Risques : objectif prévention

Date: 2010
Régions:
Risques : objectif prévention
Sommaire de l'article
L'émergence d'une gouvernance globale des risques
L'émergence d'une gouvernance globale des risques
L'émergence d'une gouvernance globale des risques

Repère 19

Le nombre de catastrophes naturelles a augmenté régulièrement à l'échelle mondiale au cours des dernières décennies. Cette évolution témoigne non seulement d'une meilleure comptabilisation des catastrophes, mais aussi d'un plus grand nombre de populations vulnérables. La densité croissante de la population dans les zones à risque et leur manque de ressources pour faire face aux risques naturels (inondations, tempêtes, sécheresses, tremblements de terre, épidémies, vagues de chaleur, invasions d'insectes, etc.) ou de nature anthropique (pollutions, incidents industriels, accidents, etc.) expliquent cette évolution. Une catastrophe n'est donc jamais entièrement naturelle : elle résulte toujours de la rencontre entre un risque et une population vulnérable.

Le coût d'une catastrophe varie fortement selon qu'elle intervient au Nord ou au Sud. En effet, dans les pays en développement, la comptabilisation des coûts ne reflète pas les dommages réels : à dégâts comparables, une catastrophe " coûtera " infiniment plus cher dans un pays industrialisé que dans un pays en développement où la plupart des biens ne sont pas assurés et sont généralement évalués à une valeur nettement inférieure à celle des biens des pays industrialisés.  

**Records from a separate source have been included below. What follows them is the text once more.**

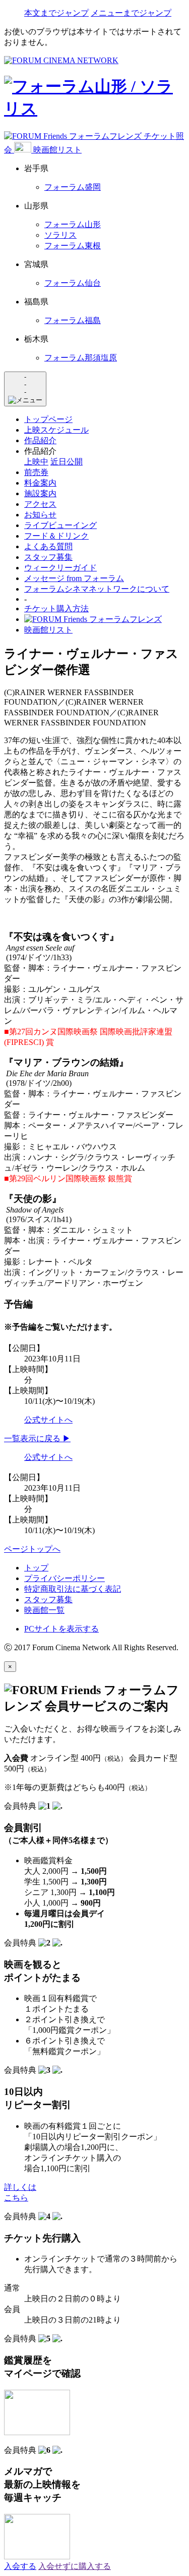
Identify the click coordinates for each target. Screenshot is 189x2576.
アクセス (40, 504)
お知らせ (40, 514)
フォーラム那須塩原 (80, 357)
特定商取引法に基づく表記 (72, 1589)
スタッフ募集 (48, 557)
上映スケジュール (56, 430)
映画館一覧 (44, 1610)
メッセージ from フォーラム (74, 578)
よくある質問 (48, 546)
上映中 (36, 461)
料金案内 (40, 483)
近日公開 (66, 461)
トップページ (48, 419)
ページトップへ (32, 1549)
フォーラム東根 (72, 245)
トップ (36, 1567)
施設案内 (40, 493)
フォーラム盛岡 (72, 187)
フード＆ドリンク (56, 536)
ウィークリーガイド (60, 567)
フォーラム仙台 (72, 283)
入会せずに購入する (74, 2566)
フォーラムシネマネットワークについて (96, 589)
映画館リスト (57, 149)
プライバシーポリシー (64, 1578)
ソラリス (60, 235)
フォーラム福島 (72, 320)
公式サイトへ (48, 1419)
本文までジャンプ (56, 13)
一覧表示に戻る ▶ (37, 1438)
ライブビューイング (60, 525)
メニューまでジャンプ (131, 13)
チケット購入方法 (56, 608)
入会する (20, 2566)
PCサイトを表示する (61, 1628)
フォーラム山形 (72, 224)
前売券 (36, 472)
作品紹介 (40, 440)
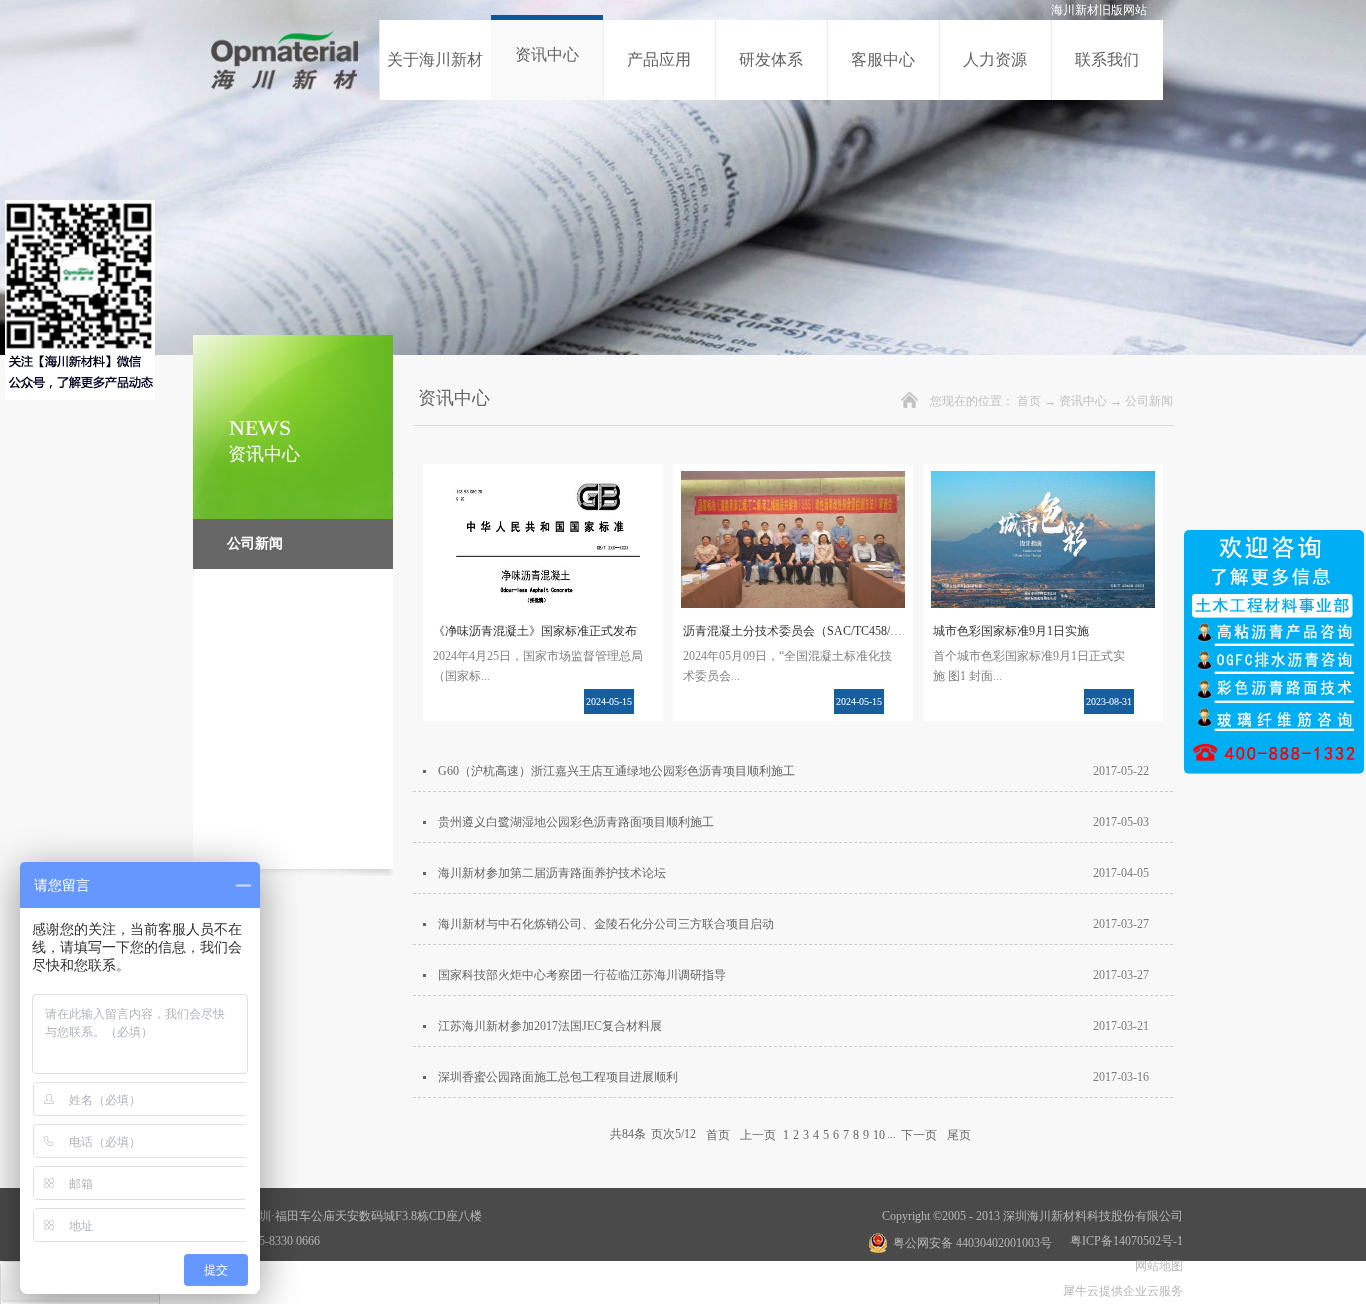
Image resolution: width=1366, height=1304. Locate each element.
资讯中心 (1083, 401)
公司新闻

Le continent le plus touché est l'Asie, où se trouve l'écrasante majorité des populations affectées. Davantage que le risque naturel lui-même, ce sont les mécanismes de prévention et de gestion des catastrophes qui vont déterminer leur ampleur. Le cyclone Nargis, qui a frappé la Birmanie en mai 2008, a fait officiellement 146 000 victimes. Six mois plus tôt, le Bangladesh avait été victime d'un cyclone comparable, Sidr. Le bilan officiel, alors, faisait état de 3 400 victimes. Le ministère de l'Alimentation et de la gestion des catastrophes bengali a mis en place depuis plusieurs années différents mécanismes de prévention, prévoyant entre autre l'évacuation des populations vers des lieux sûrs. De tels plans sont quasi inexistants en Birmanie, où les habitants ont été livrés à eux-mêmes et frappés de plein fouet par le cyclone Nargis.

Vers une gouvernance des risques. Longtemps, la gestion des catastrophes naturelles s'est résumée à la réparation des dégâts, sans inclure la prévention. En 1987, les Nations unies déclarent les années 1990 " décennie pour la réduction des catastrophes naturelles ". L'un des buts de cette initiative était d'intégrer la prévention dans la gestion des catastrophes naturelles. Elle a aussi marqué le début de la coopération internationale en la matière, avec l'adoption de la déclaration de Yokohama en 1997. À la décennie 1990 a succédé un programme permanent, la Stratégie internationale pour la réduction des catastrophes naturelles, qui établit un cadre de travail pour la période 2005-2015, dit cadre de Hyogo, visant une meilleure coordination internationale des mécanismes d'assistance et de prévention. De la même manière que l'on est passé de la réparation à la prévention, l'ambition aujourd'hui est de transformer la solidarité internationale en véritable gouvernance mondiale des risques.